The project will take advantage of the extraordinary ability of RNA interference to specifically switch off individual genes while leaving all others unaffected.

Details of the initiative – a collaboration with the Netherlands Cancer Institute – are announced on Cancer Research UK’s first anniversary.

Scientists will build on the huge success of the Human Genome Project, inactivating almost 10,000 genes, one at a time, in order to find out precisely what they do and how they might contribute to cancer’s development.

Their ultimate aim will be to identify the cluster of genes which constitute the essence of cancer – likely to be ideal targets for new anti-cancer drugs.

Speaking at Cancer Research UK’s National Supporters’ Day conference, Chief Executive Sir Paul Nurse says: “Despite the massive advances in sequencing the DNA in the human genome, the function of most of our genes remains a mystery. The next big challenge for scientists is to find out exactly what they’re all doing, so we can work out which of them are playing important roles in cancer and other diseases.

“Such an endeavour has never before been possible, because dissecting out the function of a single gene from around 35,000 is extremely difficult. But thanks to the incredible discovery of RNA interference, we think we should now be able to crack the problem.”

RNA interference is a natural process discovered in the obscure nematode worm. The nematode uses tiny pieces of double-stranded RNA to specifically switch off certain rogue genes that would otherwise cause it harm.

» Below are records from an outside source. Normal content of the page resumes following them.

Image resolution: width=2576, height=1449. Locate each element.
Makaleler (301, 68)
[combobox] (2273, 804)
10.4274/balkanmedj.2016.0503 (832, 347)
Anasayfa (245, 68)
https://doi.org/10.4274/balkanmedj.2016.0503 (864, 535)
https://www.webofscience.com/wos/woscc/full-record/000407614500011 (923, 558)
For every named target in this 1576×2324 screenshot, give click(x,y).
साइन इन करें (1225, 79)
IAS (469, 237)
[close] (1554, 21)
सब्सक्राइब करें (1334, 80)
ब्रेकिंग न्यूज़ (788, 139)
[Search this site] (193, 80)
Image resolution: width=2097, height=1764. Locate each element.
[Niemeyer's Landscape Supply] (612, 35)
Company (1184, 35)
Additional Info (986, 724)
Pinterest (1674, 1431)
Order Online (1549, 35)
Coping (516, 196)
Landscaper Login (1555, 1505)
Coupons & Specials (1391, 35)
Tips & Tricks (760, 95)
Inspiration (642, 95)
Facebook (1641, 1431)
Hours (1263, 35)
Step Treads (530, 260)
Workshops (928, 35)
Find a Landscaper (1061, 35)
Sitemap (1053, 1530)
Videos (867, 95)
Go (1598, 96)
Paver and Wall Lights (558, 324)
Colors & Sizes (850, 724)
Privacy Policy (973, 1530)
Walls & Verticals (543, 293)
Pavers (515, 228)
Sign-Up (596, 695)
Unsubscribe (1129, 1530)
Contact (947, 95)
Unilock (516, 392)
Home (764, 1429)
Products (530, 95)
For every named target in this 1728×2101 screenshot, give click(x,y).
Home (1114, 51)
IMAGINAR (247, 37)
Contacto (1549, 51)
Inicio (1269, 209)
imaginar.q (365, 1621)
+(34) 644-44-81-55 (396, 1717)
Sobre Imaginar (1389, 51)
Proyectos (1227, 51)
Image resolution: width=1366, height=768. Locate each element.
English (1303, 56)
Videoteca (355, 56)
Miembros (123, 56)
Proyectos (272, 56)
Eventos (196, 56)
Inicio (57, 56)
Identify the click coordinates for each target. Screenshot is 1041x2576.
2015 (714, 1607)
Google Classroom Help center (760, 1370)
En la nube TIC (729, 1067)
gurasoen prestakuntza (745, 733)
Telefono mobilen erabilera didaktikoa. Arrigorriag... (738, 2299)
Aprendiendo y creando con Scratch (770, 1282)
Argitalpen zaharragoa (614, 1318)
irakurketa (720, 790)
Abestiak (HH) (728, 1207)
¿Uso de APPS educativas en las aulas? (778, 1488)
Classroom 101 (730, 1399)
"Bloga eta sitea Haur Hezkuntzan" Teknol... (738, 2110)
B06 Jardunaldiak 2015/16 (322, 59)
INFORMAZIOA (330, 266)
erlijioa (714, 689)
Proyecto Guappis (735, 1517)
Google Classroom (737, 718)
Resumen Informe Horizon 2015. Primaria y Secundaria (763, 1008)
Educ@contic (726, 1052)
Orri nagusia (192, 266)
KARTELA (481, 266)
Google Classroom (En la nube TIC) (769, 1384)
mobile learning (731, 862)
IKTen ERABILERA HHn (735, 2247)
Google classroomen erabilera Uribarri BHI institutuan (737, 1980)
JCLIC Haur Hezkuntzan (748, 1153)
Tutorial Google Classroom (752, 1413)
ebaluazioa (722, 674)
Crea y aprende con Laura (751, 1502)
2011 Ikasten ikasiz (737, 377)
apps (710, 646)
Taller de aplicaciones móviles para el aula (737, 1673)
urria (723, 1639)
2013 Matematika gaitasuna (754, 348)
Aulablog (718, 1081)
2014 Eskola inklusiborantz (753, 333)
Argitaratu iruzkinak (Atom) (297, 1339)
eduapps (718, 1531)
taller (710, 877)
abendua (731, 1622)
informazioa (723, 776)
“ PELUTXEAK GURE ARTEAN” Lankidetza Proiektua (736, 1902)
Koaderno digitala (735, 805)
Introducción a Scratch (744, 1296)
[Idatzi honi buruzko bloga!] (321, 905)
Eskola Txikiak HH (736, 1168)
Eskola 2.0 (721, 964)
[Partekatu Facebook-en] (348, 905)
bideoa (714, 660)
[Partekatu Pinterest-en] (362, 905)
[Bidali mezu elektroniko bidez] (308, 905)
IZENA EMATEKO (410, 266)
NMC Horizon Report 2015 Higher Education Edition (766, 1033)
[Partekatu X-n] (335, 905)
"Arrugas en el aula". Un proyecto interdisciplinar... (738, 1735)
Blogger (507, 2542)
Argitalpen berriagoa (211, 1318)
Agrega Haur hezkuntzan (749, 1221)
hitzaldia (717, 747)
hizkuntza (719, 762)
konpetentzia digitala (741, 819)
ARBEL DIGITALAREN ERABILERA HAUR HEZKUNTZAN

Researchers have found that synthetically produced RNA sequences can be used to target genes in human cells – a finding lauded as 2002’s ‘breakthrough of the year’ by Science magazine and widely considered to be the most important discovery of the last decade.

Scientists from Cancer Research UK and the Netherlands Cancer Institute plan to use RNA interference to create cells in which all genes are fully functional bar one. They will genetically engineer cells with DNA coding for a specific piece of interference RNA, permanently blocking a particular gene. The library of cells will be available for use throughout both organisations, allowing researchers to study the behaviour of cells in detail, and particularly how they respond to losing individual genes.

Researchers will also bombard cancer cells with 30,000 pieces of interference RNA in order to answer one of the ultimate questions in cancer biology – what is the genetic essence of a malignant cell?

They will screen the treated cells for the handful which have reverted to type and become normal again. The set of genes switched off by RNA interference in these cells may represent the most crucial group of cancer genes in the human genome and are likely to be extremely good targets for future anti-cancer drugs.

Dr Julian Downward of the Cancer Research UK London Research Institute is leading the initiative together with Dr René Bernards at the Netherlands Cancer Institute.

Dr Downward comments: “This project will help move forward the frontiers of medical science, from knowing the sequences of DNA that make up our genome, to knowing how these sequences work together to form a functional human being.

“Using RNA interference, we should be able to find out precisely what we need to take away from a cancerous cell in order to make it normal again – essentially we will be dismantling cancer at the level of its genes.”

An initial pilot study will look at 300 genes. If, as expected, it proves successful, the project will be rolled out to cover a further 8,000 or so genes, at the cost of over half a million pounds. Eventually, the research may be extended to cover the entire human genome.

Dr Downward adds: “In times gone by, it took a few years before the very latest technologies filtered down to charities and academic laboratories, so it’s really exciting to be among the pioneers of the use of RNA interference for cancer research.”

Sir Paul adds: “The entire scientific community is tremendously excited at the potential of RNA interference. It’s really pleasing that a result of the merger to form Cancer Research UK, we’ve now got the financial clout and expertise to use such a powerful new technology for research into cancer.”

He adds: “This initiative will further push forward our understanding of the way our genetic information functions in healthy tissue and in disease.”